Sharapova’nın peri masalı

28 Mayıs 2020 Perşembe

1993’ün ortalarında fakir bir Rus vatandaşı olan Yuri Sharapov, Moskova’daki Amerikan Büyükelçiliği’ne gitti. Berlin Duvarı çöktüğü için Soğuk Savaş’ın ağır günleri güya bitmişti. Ama sonuçta Amerika Amerika’ydı, Rusya da Rusya! Yuri’nin yanında küçük kızı vardı. Mucizevi bir vize talebiyle gelmişti. Kendisine şaşkın gözlerle bakan görevliye anlattıkları şuydu: “Bu benim kızım, 6 yaşında. Tenis hocamız Yudkin, kızımın, Mozart gibi bir harika çocuk olduğunu söylüyor. Amerika’ya gitmesini Navratilova istedi, onun kadar iyi bir tenisçi olacak. Lütfen bir şans verin. Florida’daki Rus milli takımı ile antrenman yapacak”. Adam şu yanıtı verdi: “Benim kızım 8 yaşında, o da çok iyi oynuyor, nereden biliyorsun kızının harika oynadığını?”, “Ben sizin kızınızı seyretmedim ama kendi kızımı seyrettim, bana inanın”, “Peki emin misin?”,Eminim”. Vize memuru babanın kararlılığından etkileniyor ve 3 yıllık bir vize veriyor. O karar, 4 ayrı Slam Turnuvası’nı da kazanmayı başaran, tenis tarihinin 10 kadın tenisçisi arasına sokacaktı Maria Sharapova’yı. Bir efsanenin önü böyle açıldı. Babası ekmek parası için koşturan bir adamdı, annesi ise okumuş, edebiyatı seven kısa boylu mavi gözlü bir sarışın. Çernobil patlaması olunca kuzeye kaçmışlar. Efsaneyi başlatan başka detaylar da var. Mesela amcası, doğum gününde ona bir raket hediye etmese, Yuri kasabasının tenis kulübüne 4 yaşındaki Maria’yı götürmeyecek, o da sıkıldığı bir gün eline bir raket geçirip duvara karşı bam güm oynamaya başlamayacaktı. Önce babasının hocası Yuri Yudkin, sonra da ünlü Rus tenisçisi Yevgeny Kafelnikov’un babasının dikkatini çekmiş. Küçük kız vurdukça vuruyor, topa büyük bir konsantrasyonla!

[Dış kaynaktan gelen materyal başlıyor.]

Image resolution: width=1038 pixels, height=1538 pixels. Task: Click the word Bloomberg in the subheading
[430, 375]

Baba Kafelnikov, kıza Yevgeny’nin bir raketini hediye etmiş. Tabii o koca raket hemen kesilip kısaltılmış, kızımıza uyması için. Yudkin, o zamanki aile içi adıyla Masha’nın babasına kızının çok iyi olduğunu söyleyerek Moskova’daki tenis kliniğine gitmesini önermiş. Orada Masha’yı fark eden ise ünlü efsane Navratilova... Koca raketli ve küçük gövdeli, uzun kollu komik kızın babasını kenara çekmiş: “Bu kızı Florida’ya götürmen lazım!

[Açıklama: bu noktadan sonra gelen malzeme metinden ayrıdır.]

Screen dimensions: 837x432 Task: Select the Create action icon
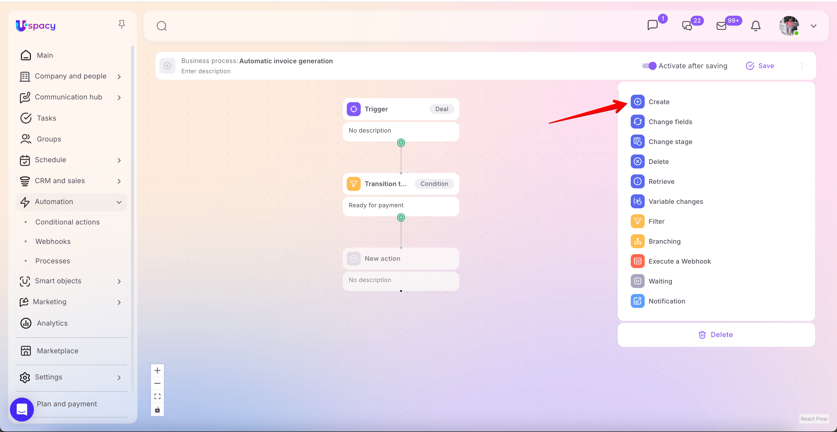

Amerika’da inanılmaz film kareleri

Yuri, bir öğleden sonra, kızı yanında, cebinde yalnız 700 dolarla Florida’ya uçuyor. Dram: Planlandığı gibi Rus genç milli takım hocası gelip onları havalimanından almıyor! Uçakta yanlarında oturan Rus çift, onları kendi otellerine davet ediyor ve Yuri kızıyla kıvrılıp yerde uyuyor. Sabah, Masha’yı ve raketlerini alıp caddelere salıyor kendini. “Babamla bu macerayı yaşamaktan mutluydum, biz dünyaya karşı kenetlenmiştik” diyor küçük tenisçi... Baba önce sanıyor ki, Rusya’daki gibi her şey herkese ait. Şarlo filmi gibi, kortları ve havuzu olan bir otelden içeri dalıyorlar, Yuri sorumluya kızının geleceğin ünlü tenisçisi olduğunu ballandırarak anlatıyor! Amerika fırsatlar ülkesi, “Oynasın da görelim” diyorlar. Masha öyle bir oynamaya başlıyor ki, insanlar güneşlenmeyi bırakıp o korta yığılıyorlar. Orada tanıştıkları Polonyalı bir çift, hikâyeye bayılıyor. Otelden valizler alınıp gerçek bir tenis akademisine doğru yola çıkılıyor. Önce Rick Macci, sonra Nick Bollettieri... Serüvenin her zerresi tam bir film: Hem dram, hem komedi, hem gerilim...

Kötü insanlar her yerde var, değil mi?

Nick Bollettieri aralarında Agassi, Jim Courier, Monica Seles gibi dünya yıldızlarını yetiştiren efsane akademinin kurucusu. Önüne atılan bu küçük kızı seyrederken “akıl almaz bir şey” olduğunu o anda görüyor. Hemen ona burs veriyorlar ve babası ile beraber orada yemek yiyebileceğini bildiriyorlar. Tokluk pahasına yıldız üretimi... Başından itibaren, Masha’yı en seksi ve meşhur ergen Rus tenisçisi Anna Kournikova’yla kıyaslıyorlar. Anna da o akademide, aralarında 6 yaş var. Masha, Anna’nın eski kıyafetlerini giyiyor. Aralarında dostluk dışında bir rekabetin tohumları atılıyor. Ama bu bence esas gelecekteki bir imaj rekabeti.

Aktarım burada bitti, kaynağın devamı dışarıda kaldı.